------ Textabschnitt ------

Jahr für Jahr sammelt er immer mehr hochkarätige Abfahrten. Neben dem Beruf kostet dies sehr viel Zeit, Vorbereitung, Training und die Nachbereitung inklusive Vorträgen sowie dem Verfassen von Artikeln für Zeitungen und Magazine, in denen er gerne seine Haltung gegenüber seinen Kritikern wohldurchdacht äußerte. Der Zeitbedarf ruiniert seine Ehe – Erika zieht mit den Kindern aus. In Folge ist der Steilwandskifahrer noch mehr unterwegs, häufig mit seiner Kletter- und bald Lebenspartnerin Sieglinde Walzl. Sie war es auch, die viele der Fotos vom kleinen Napoleon der Wände (so nannte ihn das Magazin „Bunte“) machte. Sie war häufig auch auf Skiern bei den steilen Abfahrten mit dabei.

Immer öfter wird Holzer nicht nur Ausrüstung angeboten, sondern auch Geld. Immer öfter werben Firmen mit seinem Konterfei. Doch das behagte ihm nicht. Er war Amateur aus Überzeugung. Das romantisch verklärte Bild des einsamen Berggängers, der hoch oben im Gebirge Heldentaten vollbringt, ohne dafür etwas einzufordern, ist tief in ihm verwurzelt. Die Zeichen der Zeit waren jedoch andere – sein Freund Reinhold Messner hatte damals als einer der Pioniere kein Problem damit aus seinen alpinen Leistungen Kapital zu schlagen. Auch Heini nimmt diese Möglichkeit letztlich wahr und schließt Verträge ab, die ihm nicht nur Ausrüstungsgegenstände und die Möglichkeit zur Produktentwicklung öffnen. Über sein bescheidenes Auskommen als Kaminkehrer hinaus ermöglichte ihm dies ein wenig mehr finanziellen Spielraum.

Zum abrupten Ende der einzigartigen Karriere kam es schon früh. 1977 stieg er ein letztes Mal auf und stürzte bei der Abfahrt durch die Nordflanke am Piz Rosegg. Um den Tod Heini Holzers rankt sich eine Frage – was genau war der Auslöser für den fatalen Sturz am Piz Rosegg?

Kurz zuvor war Holzer noch auf der Hofpürglhütte am Dachstein, wo er beim Treffen der Internationalen Hochtouristengruppe Bergland Freunde und Spitzenalpinisten trifft. Als der Herausgeber und seines Zeichens ebenfalls Extremalpinist Toni Hiebeler noch ein paar Bilder von Holzer machen möchte ruft der ihm zu: „Also mach` ein paar Sterbebilder von mir!“. Zwei Tage später reist er ab. Er befährt die Monte Zebrù Nordwand – fast schon als Trainingstour. Sein Ziel für diese Tage ist aber ein anderes. Der Piz Rosegg. Heini ist nervös, er denkt an das Bevorstehende. Pfarrer Josef Hurton, Chef des Bergrettungsdienstes in Sulden, den er noch kurz trifft, hat ihn noch nie so unruhig erlebt. Holzer will dieses Vorhaben „jetzt abschließen“.

------ Quellenauszug ------

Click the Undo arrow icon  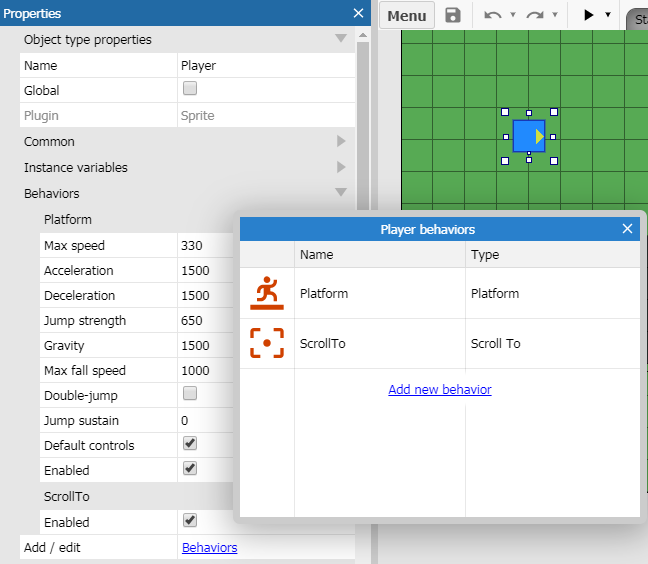click(x=492, y=15)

------

Arbeitsanweisungen ▸
• 1. Ändern Sie im Textabschnitt die Stelle von „Immer öfter wird“ bis „mehr finanziellen Spielraum.“ ab, indem Sie „Kaminkehrer“ durch „Schornsteinfeger“ ersetzen, und geben Sie diese Stelle vollständig wieder.
• 2. Fassen Sie den Textabschnitt in drei Sätzen zusammen.
Bitte stützen Sie sich ausschließlich auf den Textabschnitt.

Lösungen im Einzelnen ▸
• 1.
Immer öfter wird Holzer nicht nur Ausrüstung angeboten, sondern auch Geld. Immer öfter werben Firmen mit seinem Konterfei. Doch das behagte ihm nicht. Er war Amateur aus Überzeugung. Das romantisch verklärte Bild des einsamen Berggängers, der hoch oben im Gebirge Heldentaten vollbringt, ohne dafür etwas einzufordern, ist tief in ihm verwurzelt. Die Zeichen der Zeit waren jedoch andere – sein Freund Reinhold Messner hatte damals als einer der Pioniere kein Problem damit aus seinen alpinen Leistungen Kapital zu schlagen. Auch Heini nimmt diese Möglichkeit letztlich wahr und schließt Verträge ab, die ihm nicht nur Ausrüstungsgegenstände und die Möglichkeit zur Produktentwicklung öffnen. Über sein bescheidenes Auskommen als Schornsteinfeger hinaus ermöglichte ihm dies ein wenig mehr finanziellen Spielraum.

• 2. Heini Holzer sammelte Jahr für Jahr hochkarätige Abfahrten, was so viel Zeit kostete, dass seine Ehe zerbrach und er danach oft mit seiner Partnerin Sieglinde Walzl unterwegs war. Obwohl er aus Überzeugung Amateur war, schloss er schließlich Verträge mit Firmen ab, die ihm über sein bescheidenes Auskommen als Kaminkehrer hinaus mehr finanziellen Spielraum verschafften. 1977 stürzte er bei der Abfahrt durch die Nordflanke des Piz Rosegg, nachdem er zuvor ungewöhnlich nervös gewesen war und dieses Vorhaben „jetzt abschließen“ wollte.